It has been about ten years since New York State judges have received salary increases. They have been stuck at the same salary while civil service employees pass them by.
The New York judiciary, headed by Chief Judge Judith Kaye, took the drastic step of suing for a salary increase. The Chief Judge sued the Governor, the Assembly Speaker, and the Senate Majority Leader. The Chief Judge has been most reluctant to bring a lawsuit which is a Pandora’s Box of constitutional issues. Whether or not the lawsuit succeeds is not entirely relevant. It is Exhibit 1 evidencing the frustration of the judges. The legislative process has failed them.
Unfortunately, this could not come at a worse time for the State which has a deficit and foresees future shortfalls. The Governor said that in view of the deficit state employees, including judges, should not expect salary “enhancements.” Nonetheless, money should be found by either cutting or trimming some questionable expenditures.
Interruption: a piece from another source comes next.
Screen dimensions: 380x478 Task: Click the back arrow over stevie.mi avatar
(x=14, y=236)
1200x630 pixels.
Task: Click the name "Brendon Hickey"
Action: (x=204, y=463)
For example, the New York Law Journal reported on May 30, 2008, that the Legislature has allocated over $5,500,000 to three universities for the cost of “exploring” the feasibility of opening new law schools (See http://www.law.com/jsp/law/careercenter/lawArticleCareerCenter.jsp?id=1202421782269.)
It is highly questionable whether the State needs three additional law schools. Could not the State have used this money for the judges? Are not there other expenditures which are unnecessary?
It is my opinion that the State’s allocation of funds for future law schools is a waste. The Legislature must give some salary relief to the judiciary now, the working judges who man (and woman) the justice system each and every day. The Legislature’s gift for the exploratory study of more law schools is like a homeowner planning a room addition while ignoring the leaky roof which needs repair now.